**** Text passage ****

# How to Analyze a Practice Data Sufficiency Question

This is the latest in a series of “How To Analyze” articles that began with the general “How To Analyze A Practice Problem” article. In this article, we’re going to analyze a specific Data Sufficiency question.

First, set your timer for 2 minutes and try this GMATPrep problem:

* ” A contractor combined x tons of gravel mixture that contained 10 percent gravel G, by weight, with y tons of a mixture that contained 2 percent gravel G, by weight, to produce z tons of a mixture that was 5 percent gravel G, by weight. What is the value of x?

“(1) y = 10

“(2) z = 16”

## 1. Did I know WHAT they were trying to test?

- Was I able to CATEGORIZE this question by topic and subtopic? By process / technique? If I had to look something up in my books, would I know exactly where to go?

The question is a Data Sufficiency question from the Statistics chapter of my Word Translations book. It’s testing the concept of average (arithmetic mean) and, more specifically, it’s testing the concept of weighted average. The problem never mentions the word “average” but I figured this out because the problem talks about 2 sub-groups that are combined in some way to make a 3rd overall group, or mixture of the original 2 sub-groups.

- Did I COMPREHEND the symbols, text, questions, statements, and answer choices? Can I comprehend it all now, when I have lots of time to think about it? What do I need to do to make sure that I do comprehend everything here? How am I going to remember whatever I've just learned for future?

****

Assigned task A: In the Data Sufficiency article, what percent gravel G, by weight, was the z-ton mixture the contractor produced?
Assigned task B: Quote the Data Sufficiency article, beginning at the words "- Was I able" and stopping after the words "where to go?".
Assigned task C: In the Data Sufficiency article, what are all the things named in the question "Did I COMPREHEND ... ?"

**** Source data ****

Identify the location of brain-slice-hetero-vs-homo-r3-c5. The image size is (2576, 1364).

****
**** Source data ****

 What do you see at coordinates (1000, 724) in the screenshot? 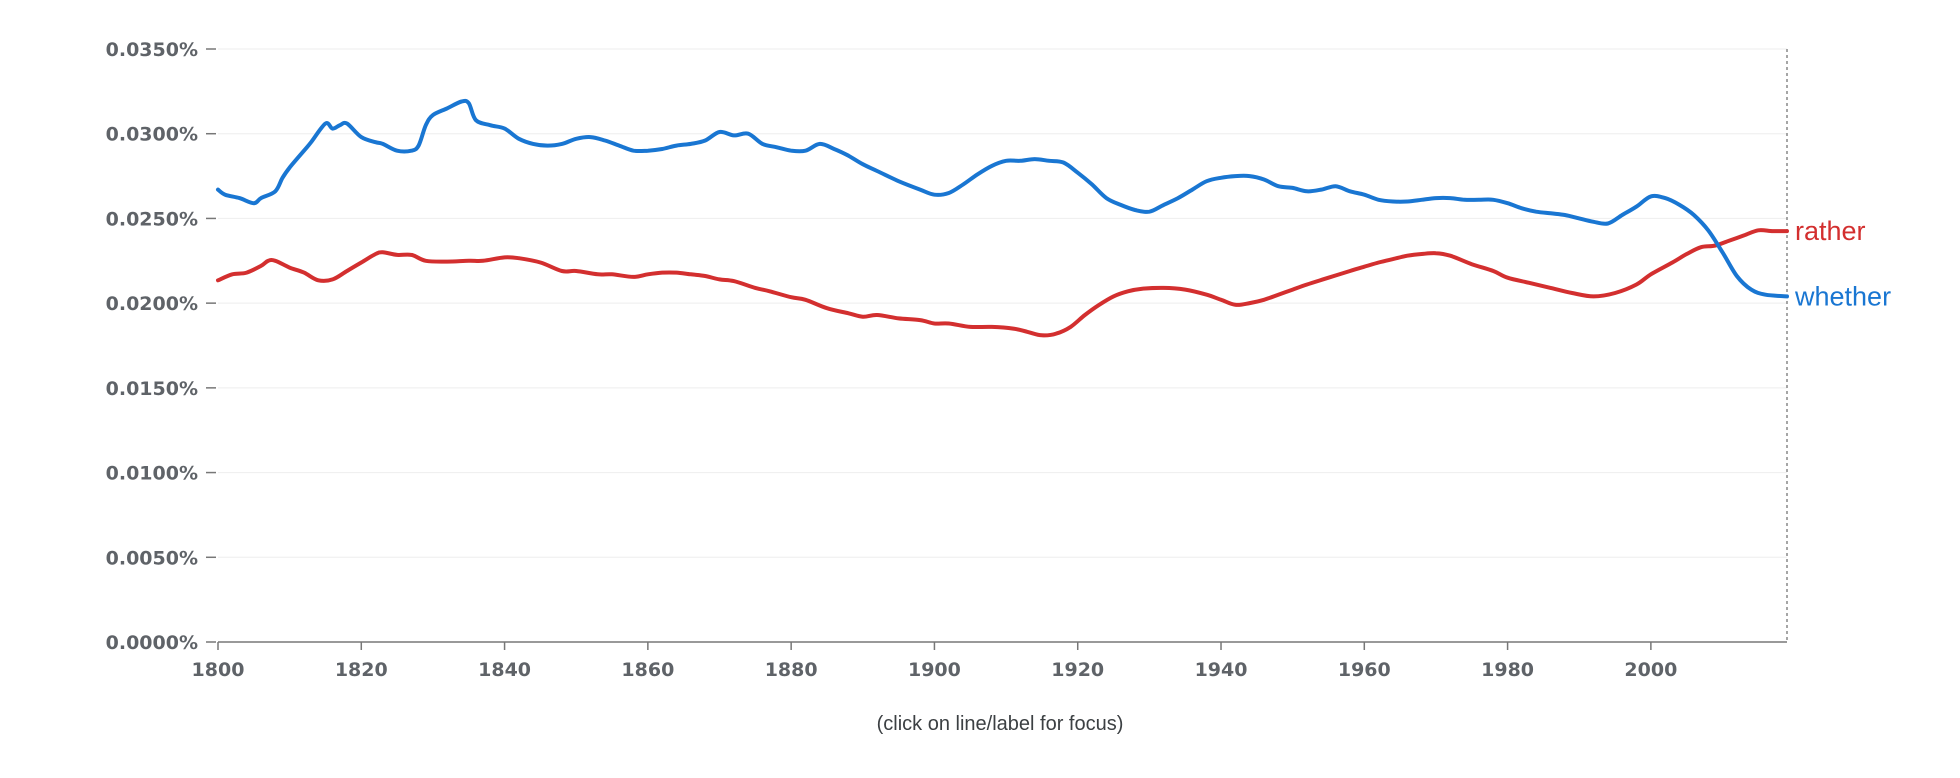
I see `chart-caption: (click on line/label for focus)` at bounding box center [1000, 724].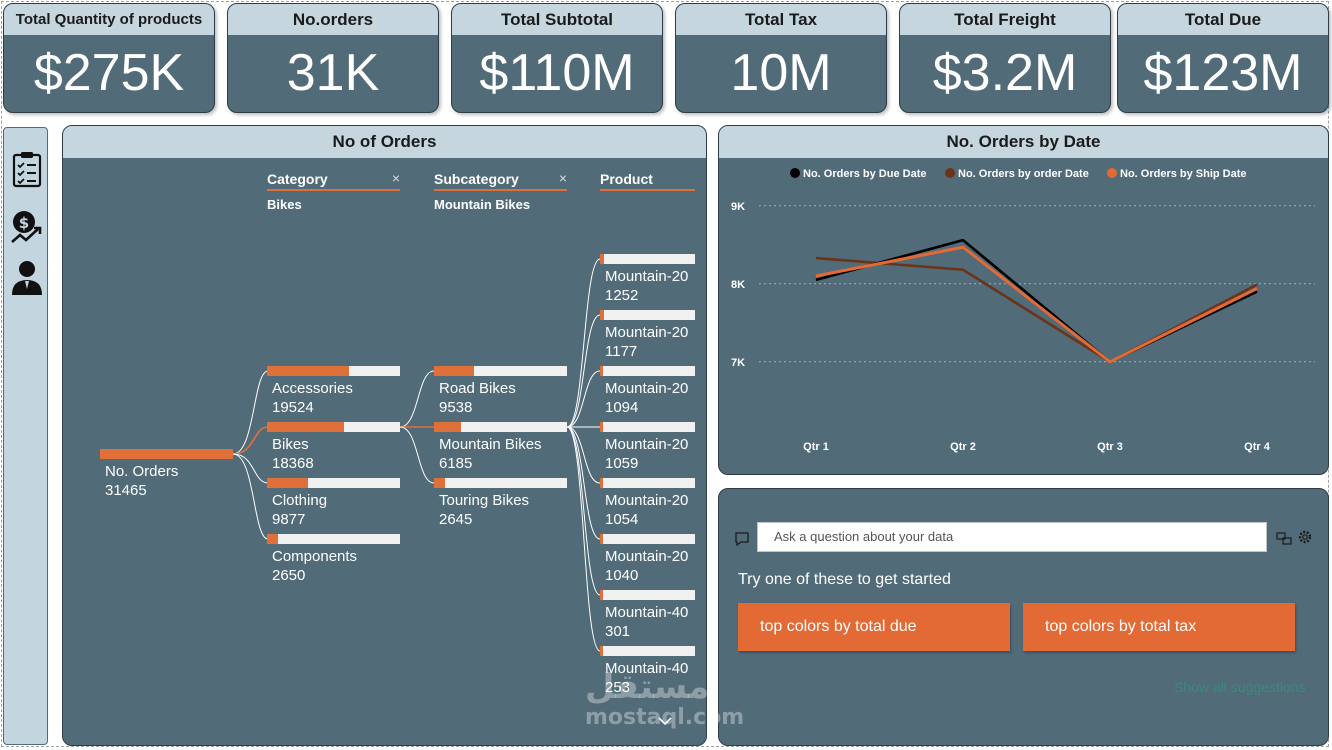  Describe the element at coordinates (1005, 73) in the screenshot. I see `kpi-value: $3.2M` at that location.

****

Answer box A: 5 percent

Answer box B:
- Was I able to CATEGORIZE this question by topic and subtopic? By process / technique? If I had to look something up in my books, would I know exactly where to go?

Answer box C: symbols, text, questions, statements, answer choices